● What to work on
Copy each line of the records that contains the word "will".

─── Available data

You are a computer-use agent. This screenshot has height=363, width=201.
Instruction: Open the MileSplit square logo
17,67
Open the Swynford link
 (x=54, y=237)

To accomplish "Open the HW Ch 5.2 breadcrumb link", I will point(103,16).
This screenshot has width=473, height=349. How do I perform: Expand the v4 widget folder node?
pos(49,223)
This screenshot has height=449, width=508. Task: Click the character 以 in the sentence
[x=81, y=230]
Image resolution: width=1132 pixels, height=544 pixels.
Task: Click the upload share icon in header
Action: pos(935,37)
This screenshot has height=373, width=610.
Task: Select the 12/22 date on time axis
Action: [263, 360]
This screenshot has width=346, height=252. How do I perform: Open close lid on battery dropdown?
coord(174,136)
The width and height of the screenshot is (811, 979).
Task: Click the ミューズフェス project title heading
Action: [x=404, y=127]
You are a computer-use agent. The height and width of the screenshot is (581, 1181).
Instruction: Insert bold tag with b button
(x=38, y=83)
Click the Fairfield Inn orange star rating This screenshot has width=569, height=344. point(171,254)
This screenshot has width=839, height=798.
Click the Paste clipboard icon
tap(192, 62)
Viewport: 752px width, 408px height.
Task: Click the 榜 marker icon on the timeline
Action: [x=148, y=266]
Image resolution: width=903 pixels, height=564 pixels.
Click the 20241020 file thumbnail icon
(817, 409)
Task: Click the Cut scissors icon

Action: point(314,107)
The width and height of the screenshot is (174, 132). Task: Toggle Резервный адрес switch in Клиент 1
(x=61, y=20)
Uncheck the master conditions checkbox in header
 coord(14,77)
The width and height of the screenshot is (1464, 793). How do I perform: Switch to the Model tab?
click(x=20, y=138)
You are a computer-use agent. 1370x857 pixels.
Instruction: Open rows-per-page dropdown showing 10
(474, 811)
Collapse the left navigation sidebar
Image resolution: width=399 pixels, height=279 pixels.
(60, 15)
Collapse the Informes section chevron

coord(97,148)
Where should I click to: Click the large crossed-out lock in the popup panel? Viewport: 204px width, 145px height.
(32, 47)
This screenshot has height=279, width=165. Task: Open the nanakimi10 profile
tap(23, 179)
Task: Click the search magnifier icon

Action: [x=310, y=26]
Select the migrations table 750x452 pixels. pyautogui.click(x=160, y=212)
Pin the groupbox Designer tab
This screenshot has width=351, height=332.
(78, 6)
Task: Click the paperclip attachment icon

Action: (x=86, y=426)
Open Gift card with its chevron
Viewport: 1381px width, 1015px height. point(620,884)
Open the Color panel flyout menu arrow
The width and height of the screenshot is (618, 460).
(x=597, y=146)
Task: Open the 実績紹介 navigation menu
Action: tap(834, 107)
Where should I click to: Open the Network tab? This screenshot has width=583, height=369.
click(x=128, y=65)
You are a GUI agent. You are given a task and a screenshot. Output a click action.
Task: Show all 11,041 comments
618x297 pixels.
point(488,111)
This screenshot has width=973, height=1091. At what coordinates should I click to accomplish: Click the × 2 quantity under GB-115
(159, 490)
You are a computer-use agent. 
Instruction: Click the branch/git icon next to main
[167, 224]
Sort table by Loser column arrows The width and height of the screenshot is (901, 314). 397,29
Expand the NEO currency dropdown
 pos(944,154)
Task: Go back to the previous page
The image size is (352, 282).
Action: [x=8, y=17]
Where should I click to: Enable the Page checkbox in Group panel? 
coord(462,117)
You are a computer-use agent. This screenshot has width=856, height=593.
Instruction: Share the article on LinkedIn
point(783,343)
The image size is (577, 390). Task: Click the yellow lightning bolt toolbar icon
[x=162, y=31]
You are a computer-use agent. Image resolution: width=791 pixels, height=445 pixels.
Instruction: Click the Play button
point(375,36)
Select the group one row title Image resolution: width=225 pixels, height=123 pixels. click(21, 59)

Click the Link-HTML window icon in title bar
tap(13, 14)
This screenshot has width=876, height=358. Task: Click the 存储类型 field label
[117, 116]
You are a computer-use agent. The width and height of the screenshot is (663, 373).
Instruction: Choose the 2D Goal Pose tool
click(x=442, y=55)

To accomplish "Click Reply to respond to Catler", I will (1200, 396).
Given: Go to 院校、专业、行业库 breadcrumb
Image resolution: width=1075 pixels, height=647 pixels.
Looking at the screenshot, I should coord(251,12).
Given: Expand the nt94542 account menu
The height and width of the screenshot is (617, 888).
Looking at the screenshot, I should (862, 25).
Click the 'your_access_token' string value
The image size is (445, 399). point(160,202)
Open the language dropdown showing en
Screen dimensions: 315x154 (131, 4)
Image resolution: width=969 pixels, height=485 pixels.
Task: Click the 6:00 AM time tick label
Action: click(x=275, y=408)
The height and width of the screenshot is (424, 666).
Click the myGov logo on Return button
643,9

──────

● Solution for this exercise
To accomplish "Open the HW Ch 5.2 breadcrumb link", I will point(103,16).
To accomplish "Click Reply to respond to Catler", I will (1200, 396).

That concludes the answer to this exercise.